Handy-Sucht

Unter Handy-Sucht versteht man das starke Verlangen mit gerade nicht anwesenden Personen via Telekommunikation (Mobiltelefonanruf, SMS) in Kontakt treten zu wollen. Diese Abhängigkeit ist eine Seite der von den Psychotherapeuten offiziell als Mobile and Internet Dependency Syndrome - kurz: MAIDS - bezeichneten Entzugserscheinungen.

Schon immer jüngere Kinder und Jugendliche erhalten ein eigenes Handy. Diese frühe Gewöhnung fördert eine eventuelle Abhängigkeit
Schon immer jüngere Kinder und Jugendliche erhalten ein eigenes Handy. Diese frühe Gewöhnung fördert eine eventuelle Abhängigkeit

Das Phänomen ist zwar als nicht neu zu bezeichnen, doch gibt es derzeit noch wenig Forschungsergebnisse dazu. Intensiver hat sich damit das mcminstitute der Universität St. Gallen beschäftigt.
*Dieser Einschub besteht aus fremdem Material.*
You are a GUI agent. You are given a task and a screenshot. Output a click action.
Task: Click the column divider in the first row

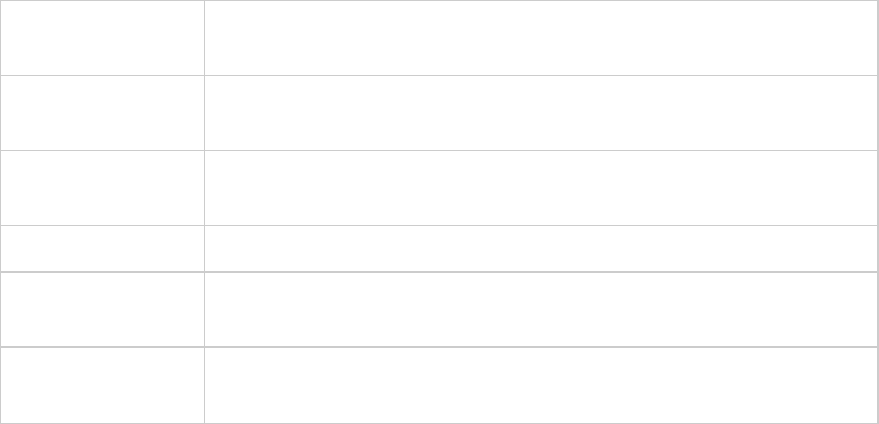204,38
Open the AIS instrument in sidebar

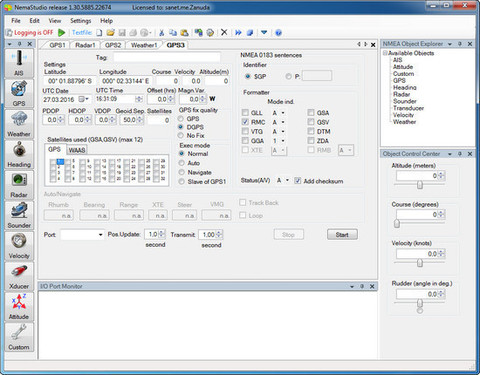tap(19, 63)
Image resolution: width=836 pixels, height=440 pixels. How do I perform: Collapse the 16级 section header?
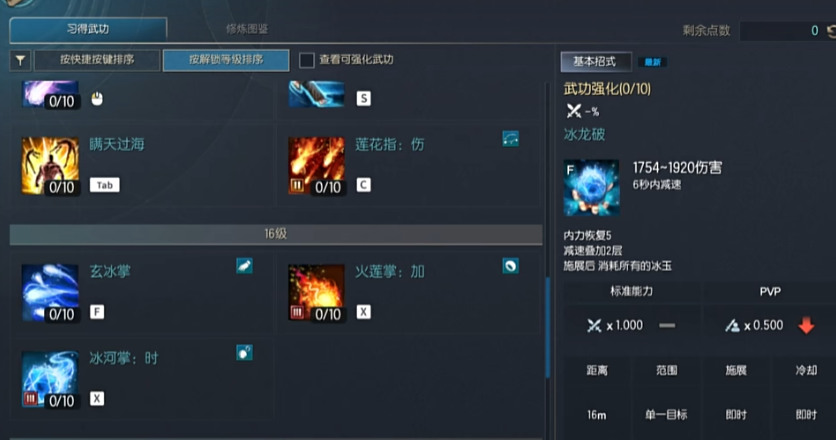coord(276,234)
Das unter Prof. Dr. Peter Glotz durchgeführte Projekt befasste sich mit Themen wie Abhängigkeit vom Mobiltelefon, dem Einfluss auf Beziehungen und Kommunikationsgewohnheiten, dem Zusammenspiel von Kindern und Mobiltelefonen und dem Jugendschutz. Die Resultate des Projektes, weitere ergänzende Artikel von Experten aus Wissenschaft und Praxis werden 2005 in einem englischsprachigen Buch der Universität St. Gallen veröffentlicht werden.
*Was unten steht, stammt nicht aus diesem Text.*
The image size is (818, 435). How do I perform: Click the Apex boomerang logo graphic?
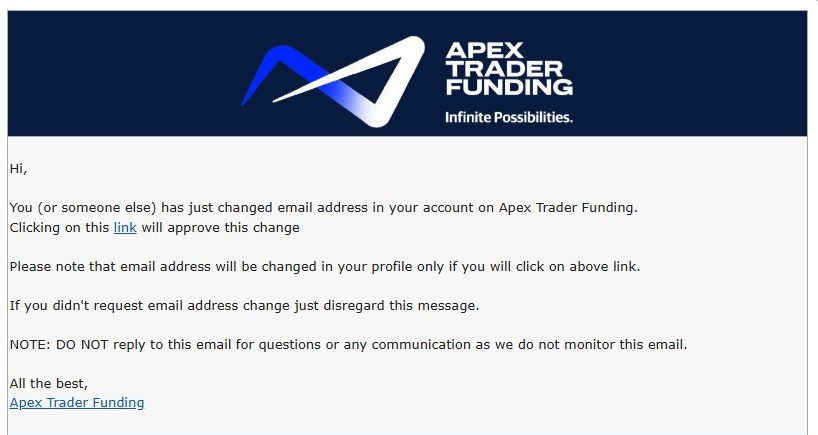(333, 81)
Die britische Teleconomy Gruppe (ein Forschungsinstitut, das sich mit allen Formen der Telekommunikation auseinandersetzt) hat in einer im Jahre 2005 durchgeführten Studie erhoben, dass 26 % der befragten Personen in United Kingdom angaben nicht ohne Mobiltelephon leben zu können. Professor Michael Hulme - Vorsitzender der Teleconomy Gruppe - führt hierzu aus, dass eine der maßgeblich prägenden Merkmale dieser Abhängigkeit darin besteht, dass diese Personengruppe das Mobiltelephon 24 Stunden eingeschaltet lassen. Diese Personen - so die Studie - haben Angst ein Gespräch zu versäumen, und ein versäumtes Gespräch bedeute von einem sozialem Netzwerk abgeschnitten zu werden.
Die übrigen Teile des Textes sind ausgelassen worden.